I have two questions. First, what's the most I could withdraw without going into a higher tax bracket? Second, I've heard that if you take a withdrawal while still working, when you do retire and turn 70 and a half, you must withdraw the whole account. That would mean a big tax bill. If this is true, is there a way around it? --RC, via email
A: You should take the first question to your tax accountant. Even a tax professional can't tell you how much you can withdraw without being bumped into a higher tax bracket without more information about your situation.
But you don't have to worry about the second question. You won't be hit with a big tax bill at 70 and a half.
Let's make things clear to other readers by explaining that the Thrift Savings Plan (TSP) is the defined contribution plan for federal government employees. In many respects, it resembles a 401(k) plan -- but not in all respects.
For example, 401(k) plans only permit pre-retirement withdrawals under very specific conditions of financial hardship. By contrast, the TSP allows its participants to do a one-time pre-retirement transfer of money to an IRA after turning 59 and a half.
This is called an 'in-service age-based withdrawal'. That's what will let you withdraw $60,000 from your account. (To comply with the rule, you'll probably have to transfer the entire $60,000 to the Roth IRA, and then use $26,000 to pay off the mortgage.)
The same TSP rule that permits this type of pre-retirement withdrawal says that if you use it, you must take the rest of your money when you retire.
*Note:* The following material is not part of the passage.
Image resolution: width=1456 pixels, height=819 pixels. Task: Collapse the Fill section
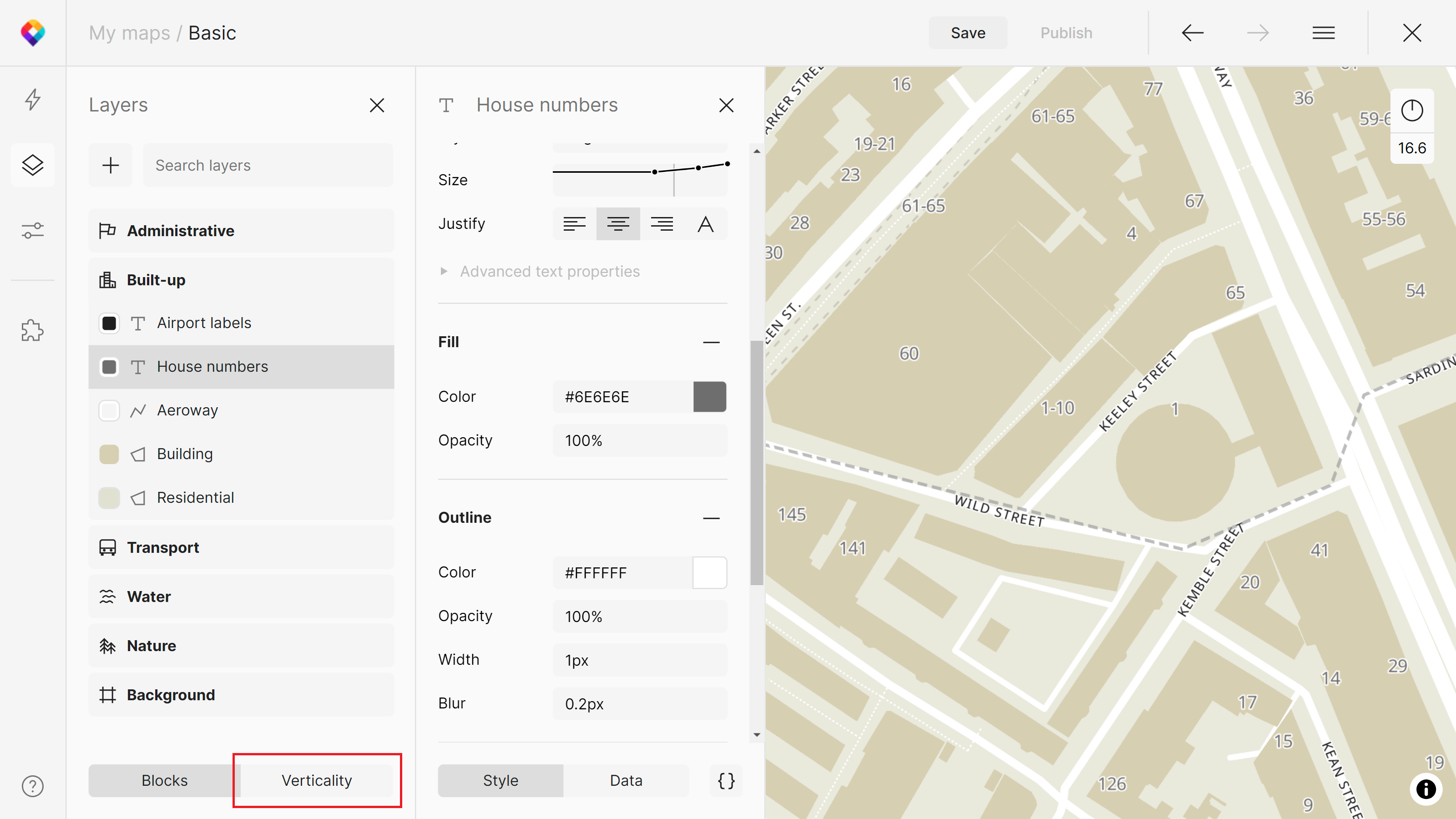(x=711, y=342)
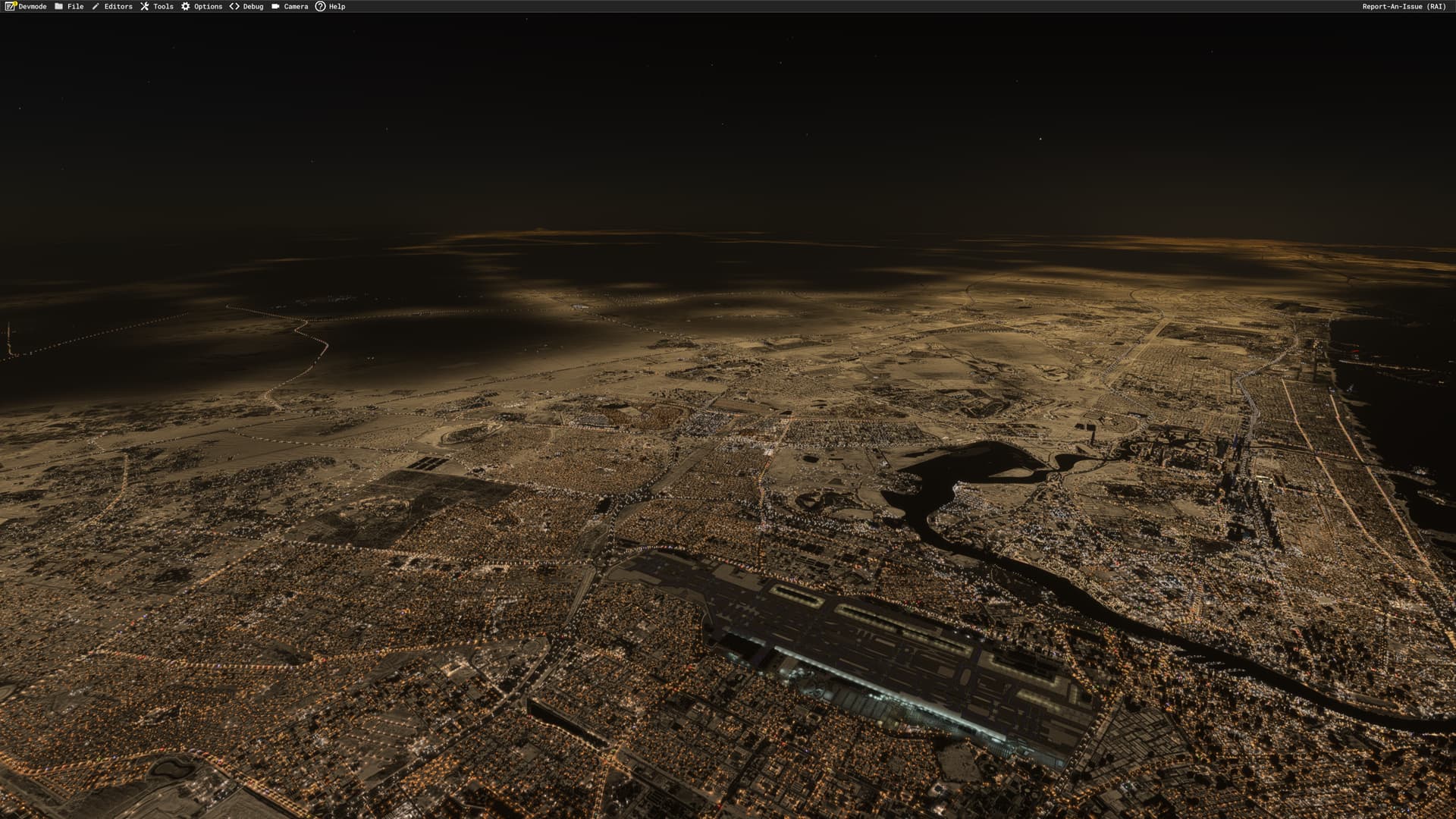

But that doesn't mean you'll have to pay taxes on the entire amount. All you need to do to preserve its tax-deferred status when you retire is transfer it from the TSP into a traditional IRA.
By April 1 of the year after you turn 70 and a half, you must start taking minimum annual withdrawals from your tax-deferred retirement accounts. (This is true whether your money is in the TSP, a 401(k), or a traditional IRA). But only the amount you withdraw is taxable. The balance remains tax-deferred.
You're never required to take withdrawals from your Roth IRA; but any withdrawals you do take are tax-free after you're 59 and a half and have owned the account for five years. The five year clock starts on January 1 of the year you open your first Roth IRA, and that date applies to all your subsequent Roth IRA contributions to that account, as well as to Roth IRA accounts you open later. (As far as the Internal Revenue Service is concerned, you have only one Roth IRA, no matter how many accounts it's divided in.)
Your $60,000 withdrawal will be subject to income taxes since you're not going to transfer it into a traditional IRA. Even so, using this money to pay off the mortgage can make financial sense:
You say you have zero tax deductions. In other words, you aren't deducting the 6.75% interest you're paying on the mortgage. (Your mortgage is almost paid off, which means the interest portion of your payment is very small. The interest is probably less than your standard income tax deduction, says Barry C. Picker, a Brooklyn NY tax accountant.)
Since you aren't getting a deduction for that interest, using $26,000 to pay off the mortgage is like investing the money at a risk-free 6.75%. You can't beat that these days!
One suggestion: Convert the withdrawal into a new Roth IRA. Don't put this money in an existing Roth IRA. Here's why:
If you do a Roth IRA conversion in 2010, you have until October 15 2011 to change your mind and move some or all of the converted amount back into the tax-deferred retirement account it came from. (This is called 'recharacterizing' the conversion.) It's much, much simpler to do this if you haven't commingled the converted money with an existing Roth IRA.
After the recharacterization deadline has passed, you can always consolidate your Roth IRAs if you wish. Even if you don't, the five year clock that started with your first Roth IRA will apply to the new one too.